Usage & Cost Variance Analysis - FAQs

Overview:

If you have created recipes for your menu items (COGS-Well refers to them as "Sales Items"), COGS-Well can calculate what your inventory usage and costs should be (the "Theoretical") based on the ingredients and quantity sold.

COGS-Well also calculates your actual inventory usage and cost (the "Actual") based on your inventory counts and purchases. Theoretical usage and cost can then be compared to Actual to determine any Variances. This process is called "Variance Analysis".

Things to Know:

  • Please click this link if you would like to know more about Theoretical Usage and Cost Calculations.
  • Variance Analysis enables you to know if you are performing as well as you could be.
  • If you have variances, Variance Analysis will help you isolate where the problem(s) are.
  • Variance Analysis requires accurate and well-maintained recipes.
  • An option is to do a Variance Analysis on key inventory items only.

Variance Analysis:

Variance Analysis is at the pinnacle for a food and beverage cost control system like COGS-Well because it lets you know whether you are performing as well as you should be. It is one thing to determine if you are profitable, but it is usually even better to know if you are as profitable as you could be and if not, what inventory items or cost categories have a usage variance.

Variance Analysis is not easy because it requires very accurate recipes (ingredients and portions) for all of your Sales items. The smaller and more standardized your menu, the easier Variance Analysis is. Variance Analysis is also much easier when you have a resource that can continually maintain recipes.

Variance Analysis Reports:

There are two primary Variance Reports. The Cost of Sales Variance Report compares your actual cost of sales by Inventory Category to your theoretical cost of sales by Category and determines the variance. The report can be run in detail or summary (by Category, Department, and/or Sales & Cost Class) and it can consolidate sites or report multiple sites on the same report. 

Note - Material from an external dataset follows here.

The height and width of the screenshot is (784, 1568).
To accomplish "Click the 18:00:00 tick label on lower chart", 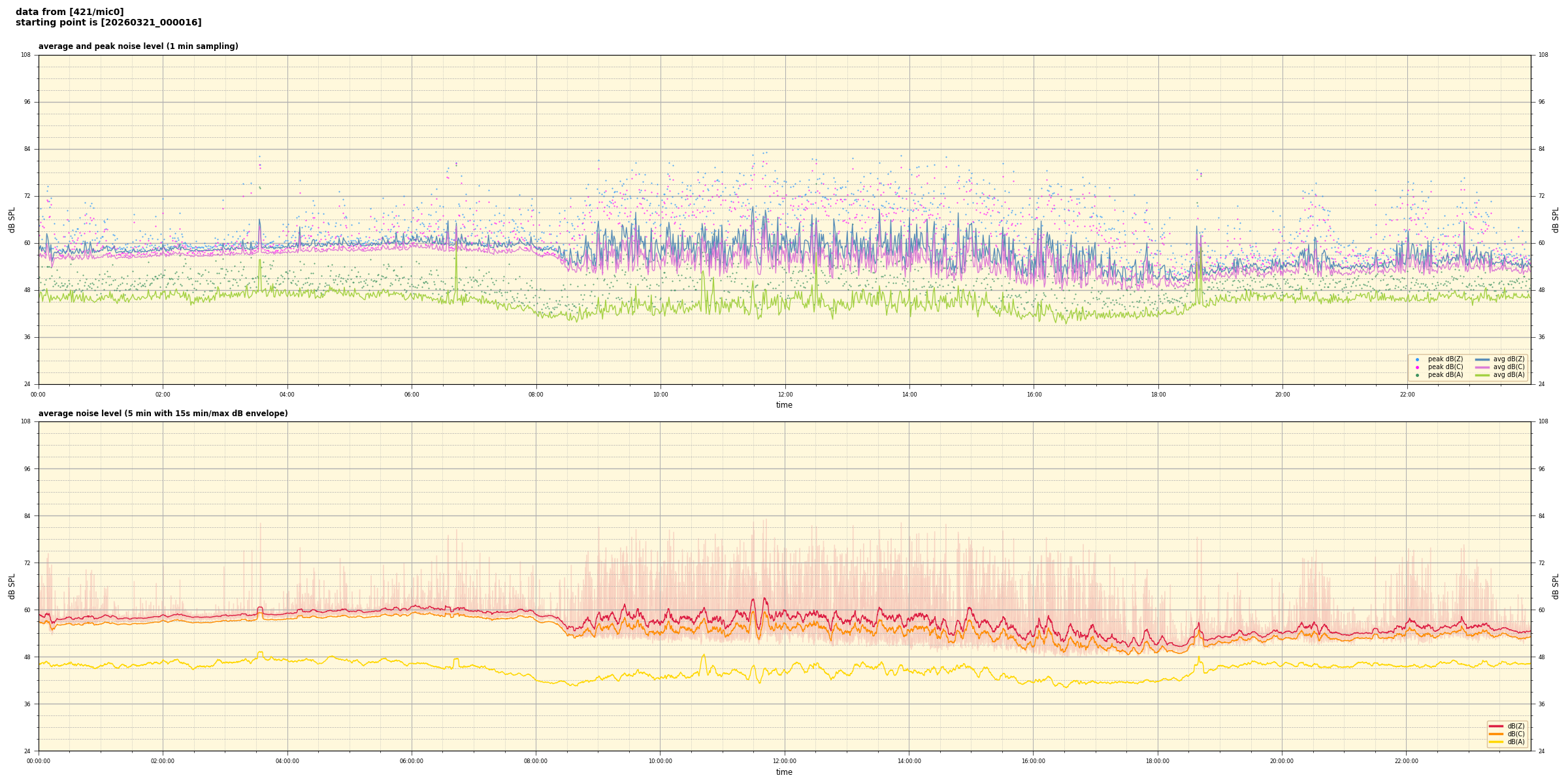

The Inventory Usage Variance Report compares actual inventory usage (based on counts and purchases) to theoretical inventory usage (based on Sale Item recipes and the quantity sold) and determines variances. Variances are reported in quantity and dollars.  Variance values can be sorted (highest to lowest) and there is a multi-site version of the report.

Variances for Key Inventory Items Only: 

Variance Analysis is easier if you start by focusing on high-cost or usage inventory items, or items that are easier to monitor (typically items with predictable yields or 100% yields). For example, wines are expensive, they have simple recipes (one bottle or glass), they have 100% yield, and they do not easily spoil. If you report a variance for a wine it is reliable versus something like parsley.

An easy approach to creating Key Item recipes is to use the Recipe Item Tab that displays when you view or edit an inventory item. The Recipe Items Tab can be used to add the item you are viewing to multiple recipe items at one time. You can add the item, the portion size, and the yield for each recipe item. This is normally faster than adding an item as an ingredient in multiple Sales Items.

For example, if you want to track theoretical usage for Ahi Tuna and you use it in several Sales Items, you could view the Ahi Tuna inventory Item, go to the recipe item tab, and then quickly select the Sales Item that Ahi Tuna is used in, and add the quantity (portion size).

Summary:

Variance Analysis provides the unique capability to know if you are performing as well as you should be and if you are not, where the problems may be. We recommend that you balance implementing this capability with what your menu offering and your available resources. Tracking Key Item Variances is a good place to start.